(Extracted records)
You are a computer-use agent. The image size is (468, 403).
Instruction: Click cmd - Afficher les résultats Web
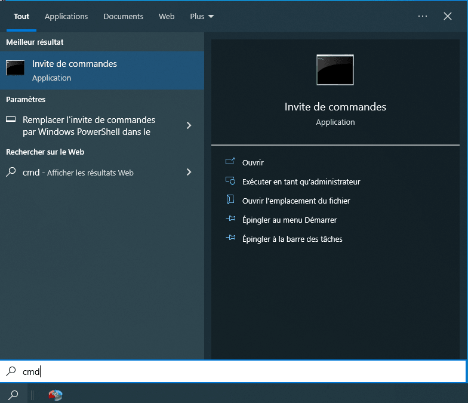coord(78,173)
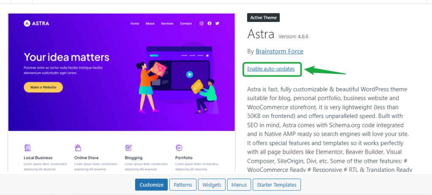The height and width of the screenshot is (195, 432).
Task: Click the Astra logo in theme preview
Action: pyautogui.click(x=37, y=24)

Work instruction: Your copy of the entries must be exact and must not include any of their pictures.

Reply:
You are a computer-use agent. The image size is (468, 403).
Instruction: Click cmd - Afficher les résultats Web
coord(78,173)
The height and width of the screenshot is (195, 432).
Task: Click the Astra logo in theme preview
Action: pyautogui.click(x=37, y=24)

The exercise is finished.